The Centers for Medicare & Medicaid Services (CMS) on Friday finalized its new set of rules for accountable care organizations (ACOs), removing the no-risk tracks that represented financial drains on Medicare and expanding three-day stay waivers for nursing homes.
Under the new “Pathways to Success” model, most new ACOs will only have two years to operate without assuming risk, with incremental increases in the potential for both risk and reward as the program progresses.
The overhaul, which will take effect on July 1, will save the government $2.9 billion over the next decade, CMS administrator Seema Verma wrote in a blog post announcing the final rule.
“As you can see, the Trump administration is absolutely committed to the value-based transformation of America’s health care system,” Verma wrote. “Today’s final rule for Medicare’s ACOs accelerates that transformation while promoting patient engagement and ensuring high-quality care.”
The ACO model encourages collaboration among providers by offering a single pool of funds for participating providers along the care continuum. If the operators in an ACO can maintain the same quality of care while reducing overall costs, they receive a cut of the savings. Certain ACOs also up the ante by penalizing providers that don’t save money; these models also have generally higher shared-savings potential.
Early analysis of the program’s efficacy showed that the risk-free models actually cost the government money, with Track 1 ACOs — which only provided the potential for bonus payments — resulting in $444 million in increased Medicare spending between 2013 and 2016, according to consulting firm Avalere Health. Tracks 2 and 3, which came with two-sided risk, generated $60 million in spending reductions, Avalere found, though the analysis also determined that ACOs simply require time to fine-tune their operations: Organizations that made it to their fourth year saved $152 million during that time period, implying that risk may not be the only determinant of success.
In addition, an updated dive into ACO performance in 2017 found that all three tracks saved money for the year; the Next Generation ACO model saved a total of $164 million that same year, CMS announced in conjunction with the final rule.
The overhaul also expands access to waivers for the three-day stay rule for skilled nursing coverage under traditional Medicare. All ACOs that assume risk under the new model will be eligible to apply for the waivers, which allow SNFs to receive Medicare reimbursements for residents who did not experience a qualifying three-day hospital stay before admission.
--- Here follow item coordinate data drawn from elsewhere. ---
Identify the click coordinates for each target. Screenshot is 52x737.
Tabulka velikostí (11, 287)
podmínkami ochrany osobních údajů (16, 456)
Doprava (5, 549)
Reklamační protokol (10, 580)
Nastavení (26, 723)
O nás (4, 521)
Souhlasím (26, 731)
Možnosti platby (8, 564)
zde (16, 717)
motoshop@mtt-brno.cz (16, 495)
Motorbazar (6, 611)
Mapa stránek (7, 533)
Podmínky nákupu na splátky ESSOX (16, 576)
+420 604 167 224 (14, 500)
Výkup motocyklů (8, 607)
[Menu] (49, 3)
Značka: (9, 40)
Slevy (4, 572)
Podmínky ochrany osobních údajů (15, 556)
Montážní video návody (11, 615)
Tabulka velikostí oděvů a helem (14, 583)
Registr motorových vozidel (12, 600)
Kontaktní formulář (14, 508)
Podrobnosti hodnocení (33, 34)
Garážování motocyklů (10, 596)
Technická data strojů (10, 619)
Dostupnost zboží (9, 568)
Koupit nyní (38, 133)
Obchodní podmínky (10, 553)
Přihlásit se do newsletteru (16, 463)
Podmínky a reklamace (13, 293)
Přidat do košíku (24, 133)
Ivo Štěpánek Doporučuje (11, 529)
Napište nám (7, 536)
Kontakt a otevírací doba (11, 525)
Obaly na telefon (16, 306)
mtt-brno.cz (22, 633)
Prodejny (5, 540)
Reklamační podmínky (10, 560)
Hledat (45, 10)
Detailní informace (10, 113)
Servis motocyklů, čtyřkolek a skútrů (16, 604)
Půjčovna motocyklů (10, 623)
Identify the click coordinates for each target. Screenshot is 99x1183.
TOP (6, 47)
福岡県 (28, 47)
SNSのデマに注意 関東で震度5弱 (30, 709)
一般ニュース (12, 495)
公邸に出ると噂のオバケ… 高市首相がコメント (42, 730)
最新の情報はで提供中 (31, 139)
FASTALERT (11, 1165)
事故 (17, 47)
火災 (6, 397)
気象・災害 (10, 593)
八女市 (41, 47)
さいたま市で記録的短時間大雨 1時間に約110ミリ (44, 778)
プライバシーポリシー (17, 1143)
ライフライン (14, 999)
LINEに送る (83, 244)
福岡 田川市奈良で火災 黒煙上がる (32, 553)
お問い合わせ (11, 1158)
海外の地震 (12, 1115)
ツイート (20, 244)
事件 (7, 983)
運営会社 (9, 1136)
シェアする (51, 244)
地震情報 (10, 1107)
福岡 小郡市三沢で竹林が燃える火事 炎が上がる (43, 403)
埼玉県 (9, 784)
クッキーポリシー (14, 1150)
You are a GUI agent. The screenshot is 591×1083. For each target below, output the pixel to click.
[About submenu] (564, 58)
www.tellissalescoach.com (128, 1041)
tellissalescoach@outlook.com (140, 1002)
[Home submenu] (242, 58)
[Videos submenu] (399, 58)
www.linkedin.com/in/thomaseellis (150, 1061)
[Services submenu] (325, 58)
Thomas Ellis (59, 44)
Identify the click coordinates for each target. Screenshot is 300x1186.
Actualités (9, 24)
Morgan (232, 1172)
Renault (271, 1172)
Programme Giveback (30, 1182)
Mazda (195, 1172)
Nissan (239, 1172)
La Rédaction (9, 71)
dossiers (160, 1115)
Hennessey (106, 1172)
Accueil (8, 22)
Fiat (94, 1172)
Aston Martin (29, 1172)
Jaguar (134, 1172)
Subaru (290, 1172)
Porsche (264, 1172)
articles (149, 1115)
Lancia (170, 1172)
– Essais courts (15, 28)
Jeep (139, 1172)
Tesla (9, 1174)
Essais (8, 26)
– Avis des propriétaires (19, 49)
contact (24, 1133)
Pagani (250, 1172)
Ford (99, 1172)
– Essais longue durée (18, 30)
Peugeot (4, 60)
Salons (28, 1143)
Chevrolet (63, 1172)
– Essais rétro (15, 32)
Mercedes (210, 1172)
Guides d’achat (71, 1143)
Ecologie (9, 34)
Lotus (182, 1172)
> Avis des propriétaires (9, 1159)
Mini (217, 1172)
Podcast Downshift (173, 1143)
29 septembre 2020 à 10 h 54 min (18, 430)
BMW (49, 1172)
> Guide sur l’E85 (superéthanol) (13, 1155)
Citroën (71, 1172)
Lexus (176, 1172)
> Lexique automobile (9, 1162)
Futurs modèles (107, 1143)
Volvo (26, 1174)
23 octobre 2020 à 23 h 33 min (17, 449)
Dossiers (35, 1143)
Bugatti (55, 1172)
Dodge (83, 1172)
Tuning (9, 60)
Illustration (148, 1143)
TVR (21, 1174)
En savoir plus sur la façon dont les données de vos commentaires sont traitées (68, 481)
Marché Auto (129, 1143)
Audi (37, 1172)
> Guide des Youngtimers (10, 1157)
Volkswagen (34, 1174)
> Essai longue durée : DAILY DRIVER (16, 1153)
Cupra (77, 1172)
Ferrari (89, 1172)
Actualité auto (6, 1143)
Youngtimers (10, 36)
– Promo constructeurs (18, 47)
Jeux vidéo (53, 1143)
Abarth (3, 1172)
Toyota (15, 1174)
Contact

“We also amended the existing SNF three-day rule waiver to allow critical access hospitals and other small, rural hospitals operating under a swing bed agreement to be eligible to partner with eligible ACOs as SNF affiliates for purposes of the SNF three-day rule waiver,” CMS wrote in a fact sheet about the rule changes.
SNF operators tend to have mixed feelings about ACOs, which could provide built-in referral streams from hospitals — but which also could result in shorter lengths of stay as care managers strive to push residents into the lower-cost home setting as quickly as possible. A March study published in the American Journal of Accountable Care found that spending on SNF care in ACOs declined even while outlays increased for other provider types.
“We also found that although all MSSP ACOs are shifting their expenditures, the ACOs that improved their savings rate most rapidly were those that had shifted SNF and inpatient expenditures more dramatically,” the researchers wrote. “This finding indicates that the degree to which ACOs shift their expenditures matters, and that significant additional savings can be gained by shifting inpatient and SNF spending toward physician services.”
Both new and existing ACOs must submit a non-binding application notice to CMS between January 2 and January 18 to participate in the new system; ACOs that would normally see their agreements expire on December 31 of this year can optionally extend their existing arrangement through June 30 in order to ensure uninterrupted coverage between now and the July 1 implementation date.
A May survey from the National Association of ACOs (NAACOS) found that 70% would simply drop out of the program if they were forced to take on risk.
“These results paint a bleak future of what will happen if the government keeps its mandate to push ACOs into risk,” Clif Gaus, president and CEO of NAACOS, said in a press release announcing the results. “It’s naïve to think ACOs that aren’t ready will be forced into risk in what is ultimately a voluntary program. The more likely outcome will be that many ACOs quit the program, divest their care coordination resources, and return to payment models that emphasize volume over value.”